In this paper, we present three case studies to demonstrate the utility of ALS and TLS in paleoseismic research (Fig. 2). The first case study employs TLS in a paleoseismic investigation of the San Andreas fault in the Carrizo Plain. Trenches excavated perpendicular to the San Andreas fault reveal fractures and coseismically disrupted strata, while fault-parallel trenches are excavated across offset stream channels and alluvial fans to provide information about the history of aggradation, degradation, and channel geometry. Datable samples from both types of trenches constrain the timing of earthquakes and incision events. We next explore the utility of TLS in monitoring the geomorphic evolution of part of the 1992 Mw (moment magnitude) 7.3 Landers, California, earthquake fault scarp. Coseismically generated fault scarps provide information about the timing, frequency, and extent of the earthquakes that produced them. By assessing the initial forms and tracking the subsequent morphologic modification of these landforms, information about the timing and recurrence of the earthquakes may be determined (e.g., Nash, 1980; Arrowsmith and Rhodes, 1994; Arrowsmith et al., 1996). We then present ALS and TLS data that characterize the geomorphic setting and 3D form of precariously balanced rocks (PBRs). By serving as negative indicators for earthquake-induced strong ground motions, fragile geologic features such as PBRs provide information about past ground motions, i.e., their geographic extent and intensity (Brune, 1993a, 1993b, 1994, 1996; Brune and Whitney, 2000; Brune et al., 2006). The geologic and geomorphic processes that operate in all of our case studies span spatiotemporal scales that range from centimeters to hundreds of meters and decades to millennia. The case studies demonstrate TLS and ALS as promising technologies that provide a framework upon which the efficient and accurate characterization of earthquake processes may be constructed over a range of spatiotemporal scales.

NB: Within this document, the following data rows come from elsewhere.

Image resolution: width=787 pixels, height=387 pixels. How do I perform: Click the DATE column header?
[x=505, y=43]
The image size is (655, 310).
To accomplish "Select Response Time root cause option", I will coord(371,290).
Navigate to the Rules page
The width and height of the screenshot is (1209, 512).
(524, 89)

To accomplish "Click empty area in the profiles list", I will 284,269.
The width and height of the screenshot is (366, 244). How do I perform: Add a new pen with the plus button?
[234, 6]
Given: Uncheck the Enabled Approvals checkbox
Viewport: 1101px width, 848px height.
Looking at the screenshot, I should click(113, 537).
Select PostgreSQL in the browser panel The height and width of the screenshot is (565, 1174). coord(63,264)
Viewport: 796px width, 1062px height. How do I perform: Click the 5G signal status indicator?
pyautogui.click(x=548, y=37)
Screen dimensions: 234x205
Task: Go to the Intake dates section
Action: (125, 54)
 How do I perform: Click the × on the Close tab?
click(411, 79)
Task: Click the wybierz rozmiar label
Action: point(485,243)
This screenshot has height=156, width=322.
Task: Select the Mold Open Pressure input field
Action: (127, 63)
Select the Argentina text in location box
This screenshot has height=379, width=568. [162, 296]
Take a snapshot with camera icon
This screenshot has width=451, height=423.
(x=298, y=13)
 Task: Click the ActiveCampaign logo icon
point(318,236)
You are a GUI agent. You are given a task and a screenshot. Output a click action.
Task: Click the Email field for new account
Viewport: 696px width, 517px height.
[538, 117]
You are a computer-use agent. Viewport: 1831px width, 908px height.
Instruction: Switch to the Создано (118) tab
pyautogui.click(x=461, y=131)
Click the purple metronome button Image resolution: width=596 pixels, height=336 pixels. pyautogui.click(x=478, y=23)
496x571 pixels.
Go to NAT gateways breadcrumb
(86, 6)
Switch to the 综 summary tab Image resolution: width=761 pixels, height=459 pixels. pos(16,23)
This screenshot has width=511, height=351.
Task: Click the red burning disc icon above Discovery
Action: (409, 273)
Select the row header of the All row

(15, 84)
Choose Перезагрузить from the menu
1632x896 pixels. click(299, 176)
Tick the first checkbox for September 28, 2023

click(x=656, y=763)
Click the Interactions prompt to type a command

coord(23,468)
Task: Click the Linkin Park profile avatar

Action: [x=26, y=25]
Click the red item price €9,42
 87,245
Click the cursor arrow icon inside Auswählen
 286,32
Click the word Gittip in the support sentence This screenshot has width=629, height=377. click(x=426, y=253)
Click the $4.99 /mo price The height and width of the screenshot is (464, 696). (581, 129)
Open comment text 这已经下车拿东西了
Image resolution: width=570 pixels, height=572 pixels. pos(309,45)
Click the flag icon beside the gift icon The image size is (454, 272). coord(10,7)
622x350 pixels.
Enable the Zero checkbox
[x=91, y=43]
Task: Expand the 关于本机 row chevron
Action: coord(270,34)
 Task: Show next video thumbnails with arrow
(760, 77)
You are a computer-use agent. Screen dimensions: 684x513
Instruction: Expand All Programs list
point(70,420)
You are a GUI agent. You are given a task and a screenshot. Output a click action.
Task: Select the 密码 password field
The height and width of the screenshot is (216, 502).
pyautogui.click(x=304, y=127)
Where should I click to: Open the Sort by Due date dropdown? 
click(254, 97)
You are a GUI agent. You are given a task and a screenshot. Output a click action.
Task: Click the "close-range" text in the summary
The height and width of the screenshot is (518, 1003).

Paleoseismic Trenches and Offset Geomorphic Markers

Conventional paleoseismic logging of structures, strata, and samples is typically conducted either manually (e.g., tape measure and pencil on millimeter-grid paper) or on digital photomosaics of trench walls (McCalpin, 2009). The latter method involves taking as many as hundreds of digital photographs perpendicular to the trench walls and creating a digital photomosaic of the stratigraphy and structures exposed in the trench walls. The footprint of each photograph depends on the aperture angle of the lens and the distance between the wall and the camera. In conventional 1-m-wide trenches, this footprint is ∼1 m × 0.5 m. The final mosaics are then used as base maps on which the trench walls are logged. This method has several time-consuming drawbacks. For example, lens distortion introduces mismatches between photograph edges that lead to spatial distortions in the photomosaic. Similarly, unwanted parallax effects resulting from large vertical and horizontal photograph spacing lead to further spatial distortions in the final photomosaic. These problems are exaggerated by trench walls that have large surface irregularities, thereby introducing more geometrical inaccuracies in the final photomosaics. Issues such as these cannot be rectified without extensive postprocessing of the photographs.

Paleoseismic investigations also include topographic surveys of paleoseismic sites for context or offset geomorphic markers (e.g., stream channels and terraces) that provide information about earthquake-generated vertical and lateral displacements. Conventional methods for measuring these features include performing dense total station surveys. Such surveys may consume many person hours to acquire a sufficiently large number of point measurements from which an adequate surface model of the offset marker can be made.

Fault Scarp Formation and Degradation

Surface-rupturing earthquakes often produce initially subvertical fault scarps that degrade to their angle of repose over time by diffusive processes (e.g., Wallace, 1977; Hanks et al., 1984; Pierce and Colman, 1986; Stewart and Hancock, 1990; Arrowsmith and Rhodes, 1994; Arrowsmith et al., 1998; Hanks, 2000). Stream channels crossing these scarps are steepened and the response is more vigorous than those portions of the landscape not dominated by surface runoff. Typical scarp modification occurs in three stages (Arrowsmith and Rhodes, 2000): (1) set-up: pre-earthquake drainage network upslope of the scarp is reestablished and flow patterns are redefined; (2) integration: reestablishment of a connected drainage network via channel capture and multiple incisions that occurred across the scarp; and (3) development: establishment of the channel flow paths that extend headward into the drainage basin. The rate at which each stage modifies the fault scarp depends on climate, the complexity of the scarp's initial form, and the geometry of the drainage basin. Postearthquake monitoring of scarp degradation provides an essential step toward understanding the evolution of fault scarps. In addition, it helps evaluate the veracity of landscape evolution models to quantitatively extract temporal information about the recurrence of earthquakes from landscape form (e.g., Gilbert, 1877, 1909; Davis, 1892, 1899; Hanks et al., 1984; Hilley and Arrowsmith, 2001, 2003).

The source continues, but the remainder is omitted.